§ **STATED GOAL**
Please give these lines again with "profile picture" swapped for "avatar", leaving everything else unchanged, and leave the pictures out.

——

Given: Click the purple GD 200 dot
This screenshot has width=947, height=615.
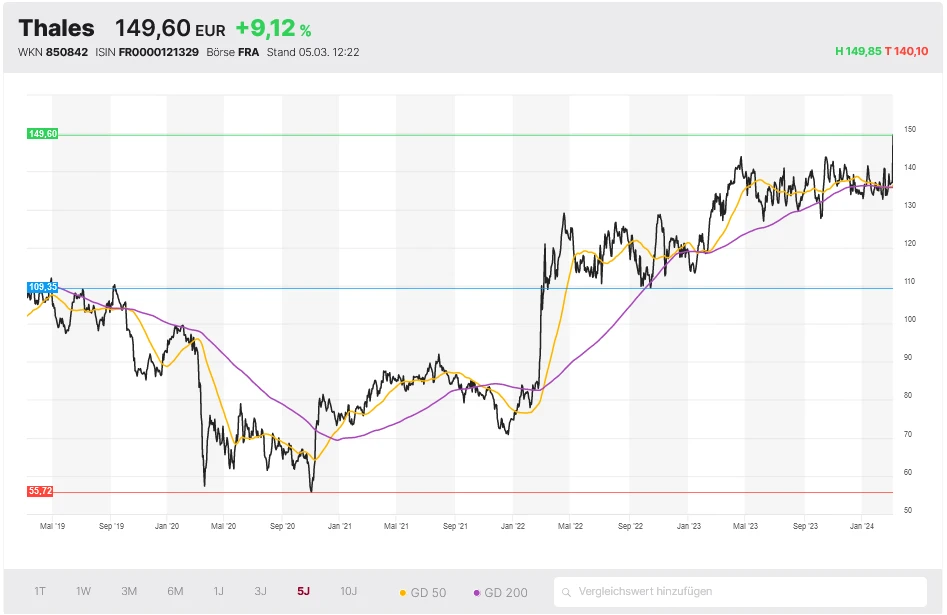Looking at the screenshot, I should pyautogui.click(x=476, y=593).
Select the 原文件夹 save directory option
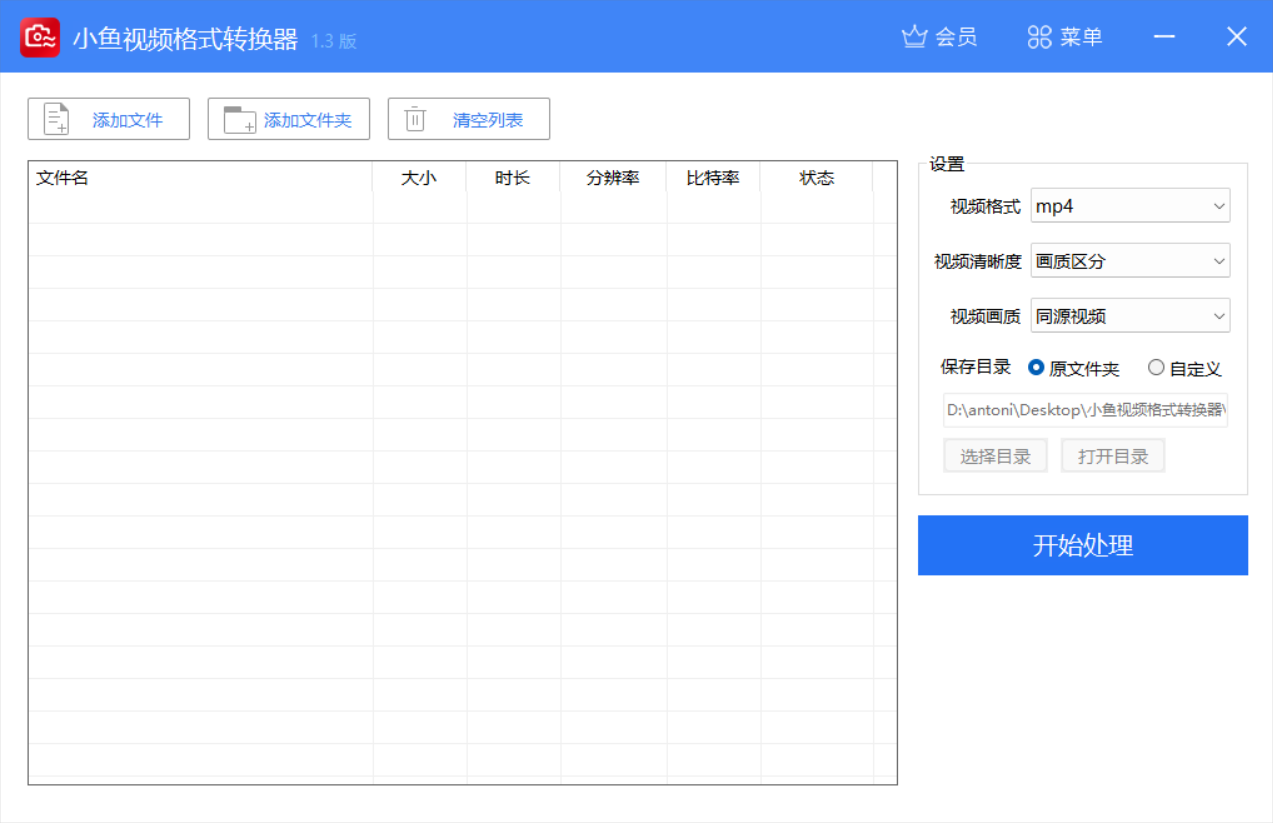This screenshot has width=1273, height=823. (1035, 367)
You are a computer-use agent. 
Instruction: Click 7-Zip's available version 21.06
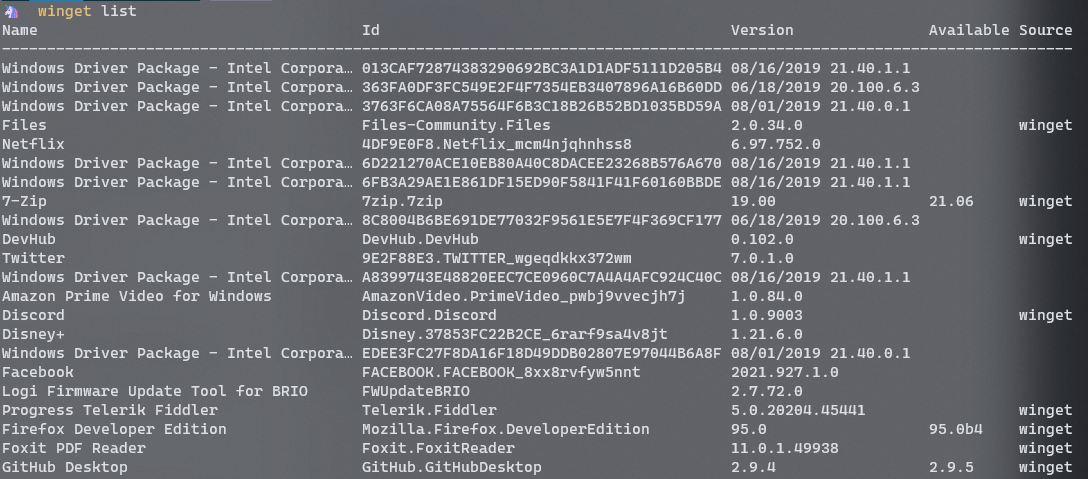click(951, 201)
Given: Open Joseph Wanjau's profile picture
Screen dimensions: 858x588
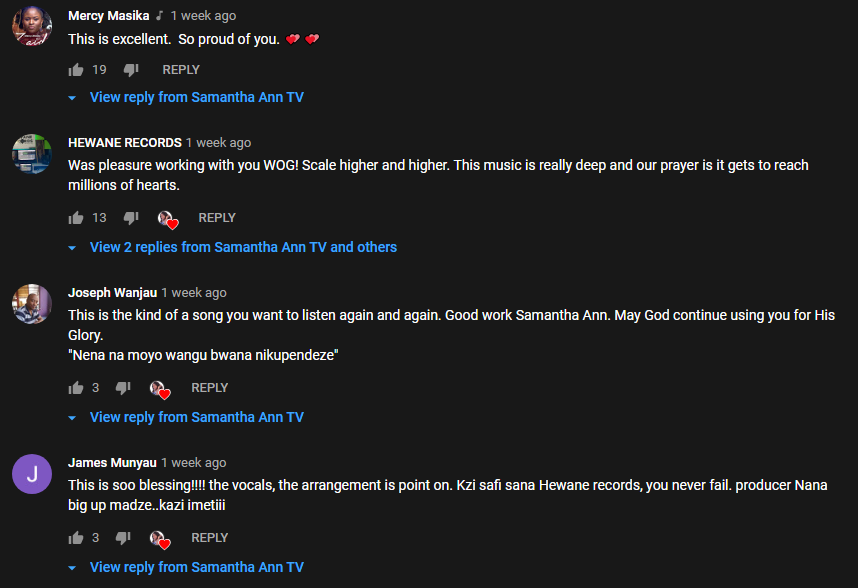Looking at the screenshot, I should coord(32,304).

——

§ **EXERCISE RESPONSE**
Given: Click the purple GD 200 dot
This screenshot has width=947, height=615.
Looking at the screenshot, I should pyautogui.click(x=476, y=593).
Select the 原文件夹 save directory option
This screenshot has width=1273, height=823. (1035, 367)
You are a computer-use agent. 
Instruction: Click 7-Zip's available version 21.06
click(951, 201)
Given: Open Joseph Wanjau's avatar
Screen dimensions: 858x588
Looking at the screenshot, I should coord(32,304).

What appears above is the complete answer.